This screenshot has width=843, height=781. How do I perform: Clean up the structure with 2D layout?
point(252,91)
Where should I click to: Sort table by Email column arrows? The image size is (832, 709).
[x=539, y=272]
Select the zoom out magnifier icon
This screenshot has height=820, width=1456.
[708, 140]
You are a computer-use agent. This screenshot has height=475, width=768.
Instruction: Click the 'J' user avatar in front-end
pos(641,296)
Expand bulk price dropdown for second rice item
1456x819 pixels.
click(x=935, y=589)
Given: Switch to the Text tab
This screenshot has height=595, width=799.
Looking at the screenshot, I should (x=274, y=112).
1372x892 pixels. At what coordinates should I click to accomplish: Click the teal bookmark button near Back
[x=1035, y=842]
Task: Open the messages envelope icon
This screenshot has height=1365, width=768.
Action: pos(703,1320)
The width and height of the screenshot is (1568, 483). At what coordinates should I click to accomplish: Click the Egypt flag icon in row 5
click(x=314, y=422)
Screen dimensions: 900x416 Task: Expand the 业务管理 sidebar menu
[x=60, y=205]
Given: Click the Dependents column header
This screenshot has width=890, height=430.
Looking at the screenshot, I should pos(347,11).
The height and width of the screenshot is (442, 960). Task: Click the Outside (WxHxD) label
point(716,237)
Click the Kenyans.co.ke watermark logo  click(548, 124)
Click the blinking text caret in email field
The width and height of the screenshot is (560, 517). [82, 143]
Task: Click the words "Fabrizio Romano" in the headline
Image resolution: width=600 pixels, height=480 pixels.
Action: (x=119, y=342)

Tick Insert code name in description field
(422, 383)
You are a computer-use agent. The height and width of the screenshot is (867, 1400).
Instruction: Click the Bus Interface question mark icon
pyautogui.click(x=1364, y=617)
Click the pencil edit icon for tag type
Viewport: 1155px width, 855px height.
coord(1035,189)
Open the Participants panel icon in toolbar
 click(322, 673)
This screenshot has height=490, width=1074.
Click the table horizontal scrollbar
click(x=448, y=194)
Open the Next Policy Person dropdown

• • • • •

_WHAT YOU NEED TO DO_:
Retype each line of the data exactly as it reads.

_TASK OUTPUT_:
This screenshot has width=843, height=781. How do I perform: Clean up the structure with 2D layout?
point(252,91)
Where should I click to: Sort table by Email column arrows? The image size is (832, 709).
[x=539, y=272]
Select the zoom out magnifier icon
This screenshot has height=820, width=1456.
[708, 140]
You are a computer-use agent. This screenshot has height=475, width=768.
Instruction: Click the 'J' user avatar in front-end
pos(641,296)
Expand bulk price dropdown for second rice item
1456x819 pixels.
click(x=935, y=589)
Given: Switch to the Text tab
This screenshot has height=595, width=799.
Looking at the screenshot, I should (x=274, y=112).
1372x892 pixels. At what coordinates should I click to accomplish: Click the teal bookmark button near Back
[x=1035, y=842]
Task: Open the messages envelope icon
This screenshot has height=1365, width=768.
Action: pos(703,1320)
The width and height of the screenshot is (1568, 483). At what coordinates should I click to accomplish: Click the Egypt flag icon in row 5
click(x=314, y=422)
Screen dimensions: 900x416 Task: Expand the 业务管理 sidebar menu
[x=60, y=205]
Given: Click the Dependents column header
This screenshot has width=890, height=430.
Looking at the screenshot, I should pos(347,11).
The height and width of the screenshot is (442, 960). Task: Click the Outside (WxHxD) label
point(716,237)
Click the Kenyans.co.ke watermark logo  click(548, 124)
Click the blinking text caret in email field
The width and height of the screenshot is (560, 517). [82, 143]
Task: Click the words "Fabrizio Romano" in the headline
Image resolution: width=600 pixels, height=480 pixels.
Action: (x=119, y=342)

Tick Insert code name in description field
(422, 383)
You are a computer-use agent. The height and width of the screenshot is (867, 1400).
Instruction: Click the Bus Interface question mark icon
pyautogui.click(x=1364, y=617)
Click the pencil edit icon for tag type
Viewport: 1155px width, 855px height.
coord(1035,189)
Open the Participants panel icon in toolbar
 click(322, 673)
This screenshot has height=490, width=1074.
Click the table horizontal scrollbar
click(x=448, y=194)
Open the Next Policy Person dropdown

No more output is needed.